Что сделать ->
Представьте все строки приведённых ниже записей в виде JSON-массива строк, по одному значению на каждую строку. Пустые строки не включайте.

Исходные данные ->

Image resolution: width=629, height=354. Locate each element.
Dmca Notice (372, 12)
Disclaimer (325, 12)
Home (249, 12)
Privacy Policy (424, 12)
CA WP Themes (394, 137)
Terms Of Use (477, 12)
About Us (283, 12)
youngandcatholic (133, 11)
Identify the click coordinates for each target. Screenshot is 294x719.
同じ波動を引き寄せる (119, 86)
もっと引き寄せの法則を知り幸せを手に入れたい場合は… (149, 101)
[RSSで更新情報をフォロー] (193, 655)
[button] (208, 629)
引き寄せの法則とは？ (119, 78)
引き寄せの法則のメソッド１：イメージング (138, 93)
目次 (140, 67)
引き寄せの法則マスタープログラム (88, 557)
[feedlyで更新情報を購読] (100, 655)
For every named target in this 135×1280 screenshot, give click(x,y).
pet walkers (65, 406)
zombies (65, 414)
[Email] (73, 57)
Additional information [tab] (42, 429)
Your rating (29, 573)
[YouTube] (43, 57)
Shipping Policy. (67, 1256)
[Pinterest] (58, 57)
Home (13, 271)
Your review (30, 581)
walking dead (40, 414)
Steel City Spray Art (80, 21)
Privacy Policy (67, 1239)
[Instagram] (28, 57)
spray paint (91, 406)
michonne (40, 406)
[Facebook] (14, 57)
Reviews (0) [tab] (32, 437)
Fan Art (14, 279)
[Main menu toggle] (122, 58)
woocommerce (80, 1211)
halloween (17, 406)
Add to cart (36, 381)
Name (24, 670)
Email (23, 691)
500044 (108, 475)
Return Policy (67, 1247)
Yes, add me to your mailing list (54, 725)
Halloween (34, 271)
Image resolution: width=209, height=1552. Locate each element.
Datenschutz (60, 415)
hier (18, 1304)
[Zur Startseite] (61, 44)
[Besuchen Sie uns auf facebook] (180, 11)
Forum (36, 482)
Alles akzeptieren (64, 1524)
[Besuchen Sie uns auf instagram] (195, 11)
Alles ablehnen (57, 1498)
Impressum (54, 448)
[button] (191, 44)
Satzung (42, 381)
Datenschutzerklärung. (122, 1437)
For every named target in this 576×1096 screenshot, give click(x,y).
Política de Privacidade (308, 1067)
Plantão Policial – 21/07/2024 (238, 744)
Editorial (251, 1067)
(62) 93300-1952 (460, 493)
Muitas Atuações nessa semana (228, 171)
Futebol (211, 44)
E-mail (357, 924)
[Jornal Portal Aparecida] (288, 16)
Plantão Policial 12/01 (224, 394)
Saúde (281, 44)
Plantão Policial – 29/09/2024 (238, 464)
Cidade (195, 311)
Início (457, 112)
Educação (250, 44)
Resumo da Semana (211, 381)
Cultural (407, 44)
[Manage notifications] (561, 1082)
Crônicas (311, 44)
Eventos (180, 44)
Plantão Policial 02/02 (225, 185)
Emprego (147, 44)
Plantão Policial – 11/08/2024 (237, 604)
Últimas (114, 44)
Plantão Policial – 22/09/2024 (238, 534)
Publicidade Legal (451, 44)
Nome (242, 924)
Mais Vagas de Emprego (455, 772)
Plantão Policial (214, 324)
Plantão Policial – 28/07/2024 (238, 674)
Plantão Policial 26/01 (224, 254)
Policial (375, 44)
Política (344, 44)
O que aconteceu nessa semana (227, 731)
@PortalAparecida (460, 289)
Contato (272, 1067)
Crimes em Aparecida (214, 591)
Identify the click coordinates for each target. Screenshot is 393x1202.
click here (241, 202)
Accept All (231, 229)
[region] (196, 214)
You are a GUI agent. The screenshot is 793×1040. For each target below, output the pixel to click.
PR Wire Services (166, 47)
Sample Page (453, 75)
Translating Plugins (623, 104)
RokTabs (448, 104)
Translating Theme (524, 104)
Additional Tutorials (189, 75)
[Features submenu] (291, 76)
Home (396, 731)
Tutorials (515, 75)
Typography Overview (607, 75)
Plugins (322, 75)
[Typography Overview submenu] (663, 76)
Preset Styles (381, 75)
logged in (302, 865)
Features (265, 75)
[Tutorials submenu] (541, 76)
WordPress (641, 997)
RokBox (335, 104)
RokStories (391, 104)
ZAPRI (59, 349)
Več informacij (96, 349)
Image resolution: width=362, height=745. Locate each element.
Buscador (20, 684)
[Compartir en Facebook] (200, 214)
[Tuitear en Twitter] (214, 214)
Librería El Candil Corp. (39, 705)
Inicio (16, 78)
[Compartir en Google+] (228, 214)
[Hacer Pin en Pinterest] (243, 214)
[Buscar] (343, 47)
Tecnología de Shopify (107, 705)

Ответ на задание ->
[
  "Image resolution: width=629, height=354. Locate each element.",
  "Dmca Notice (372, 12)",
  "Disclaimer (325, 12)",
  "Home (249, 12)",
  "Privacy Policy (424, 12)",
  "CA WP Themes (394, 137)",
  "Terms Of Use (477, 12)",
  "About Us (283, 12)",
  "youngandcatholic (133, 11)",
  "Identify the click coordinates for each target. Screenshot is 294x719.",
  "同じ波動を引き寄せる (119, 86)",
  "もっと引き寄せの法則を知り幸せを手に入れたい場合は… (149, 101)",
  "[RSSで更新情報をフォロー] (193, 655)",
  "[button] (208, 629)",
  "引き寄せの法則とは？ (119, 78)",
  "引き寄せの法則のメソッド１：イメージング (138, 93)",
  "目次 (140, 67)",
  "引き寄せの法則マスタープログラム (88, 557)",
  "[feedlyで更新情報を購読] (100, 655)",
  "For every named target in this 135×1280 screenshot, give click(x,y).",
  "pet walkers (65, 406)",
  "zombies (65, 414)",
  "[Email] (73, 57)",
  "Additional information [tab] (42, 429)",
  "Your rating (29, 573)",
  "[YouTube] (43, 57)",
  "Shipping Policy. (67, 1256)",
  "[Pinterest] (58, 57)",
  "Home (13, 271)",
  "Your review (30, 581)",
  "walking dead (40, 414)",
  "Steel City Spray Art (80, 21)",
  "Privacy Policy (67, 1239)",
  "[Instagram] (28, 57)",
  "spray paint (91, 406)",
  "michonne (40, 406)",
  "[Facebook] (14, 57)",
  "Reviews (0) [tab] (32, 437)",
  "Fan Art (14, 279)",
  "[Main menu toggle] (122, 58)",
  "woocommerce (80, 1211)",
  "halloween (17, 406)",
  "Add to cart (36, 381)",
  "Name (24, 670)",
  "Email (23, 691)",
  "500044 (108, 475)",
  "Return Policy (67, 1247)",
  "Yes, add me to your mailing list (54, 725)",
  "Halloween (34, 271)",
  "Image resolution: width=209, height=1552. Locate each element.",
  "Datenschutz (60, 415)",
  "hier (18, 1304)",
  "[Zur Startseite] (61, 44)",
  "[Besuchen Sie uns auf facebook] (180, 11)",
  "Forum (36, 482)",
  "Alles akzeptieren (64, 1524)",
  "[Besuchen Sie uns auf instagram] (195, 11)",
  "Alles ablehnen (57, 1498)",
  "Impressum (54, 448)",
  "[button] (191, 44)",
  "Satzung (42, 381)",
  "Datenschutzerklärung. (122, 1437)",
  "For every named target in this 576×1096 screenshot, give click(x,y).",
  "Política de Privacidade (308, 1067)",
  "Plantão Policial – 21/07/2024 (238, 744)",
  "Editorial (251, 1067)",
  "(62) 93300-1952 (460, 493)",
  "Muitas Atuações nessa semana (228, 171)",
  "Futebol (211, 44)",
  "E-mail (357, 924)",
  "[Jornal Portal Aparecida] (288, 16)",
  "Plantão Policial 12/01 (224, 394)",
  "Saúde (281, 44)",
  "Plantão Policial – 29/09/2024 (238, 464)",
  "Cidade (195, 311)",
  "Início (457, 112)",
  "Educação (250, 44)",
  "Resumo da Semana (211, 381)",
  "Cultural (407, 44)",
  "[Manage notifications] (561, 1082)",
  "Crônicas (311, 44)",
  "Eventos (180, 44)",
  "Plantão Policial 02/02 (225, 185)",
  "Emprego (147, 44)",
  "Plantão Policial – 11/08/2024 (237, 604)",
  "Últimas (114, 44)",
  "Plantão Policial – 22/09/2024 (238, 534)",
  "Publicidade Legal (451, 44)",
  "Nome (242, 924)",
  "Mais Vagas de Emprego (455, 772)",
  "Plantão Policial (214, 324)",
  "Plantão Policial – 28/07/2024 (238, 674)",
  "Plantão Policial 26/01 (224, 254)",
  "Policial (375, 44)",
  "Política (344, 44)",
  "O que aconteceu nessa semana (227, 731)",
  "@PortalAparecida (460, 289)",
  "Contato (272, 1067)",
  "Crimes em Aparecida (214, 591)",
  "Identify the click coordinates for each target. Screenshot is 393x1202.",
  "click here (241, 202)",
  "Accept All (231, 229)",
  "[region] (196, 214)",
  "You are a GUI agent. The screenshot is 793×1040. For each target below, output the pixel to click.",
  "PR Wire Services (166, 47)",
  "Sample Page (453, 75)",
  "Translating Plugins (623, 104)",
  "RokTabs (448, 104)",
  "Translating Theme (524, 104)",
  "Additional Tutorials (189, 75)",
  "[Features submenu] (291, 76)",
  "Home (396, 731)",
  "Tutorials (515, 75)",
  "Typography Overview (607, 75)",
  "Plugins (322, 75)",
  "[Typography Overview submenu] (663, 76)",
  "Preset Styles (381, 75)",
  "logged in (302, 865)",
  "Features (265, 75)",
  "[Tutorials submenu] (541, 76)",
  "WordPress (641, 997)",
  "RokBox (335, 104)",
  "RokStories (391, 104)",
  "ZAPRI (59, 349)",
  "Več informacij (96, 349)",
  "Image resolution: width=362, height=745. Locate each element.",
  "Buscador (20, 684)",
  "[Compartir en Facebook] (200, 214)",
  "[Tuitear en Twitter] (214, 214)",
  "Librería El Candil Corp. (39, 705)",
  "Inicio (16, 78)",
  "[Compartir en Google+] (228, 214)",
  "[Hacer Pin en Pinterest] (243, 214)",
  "[Buscar] (343, 47)",
  "Tecnología de Shopify (107, 705)"
]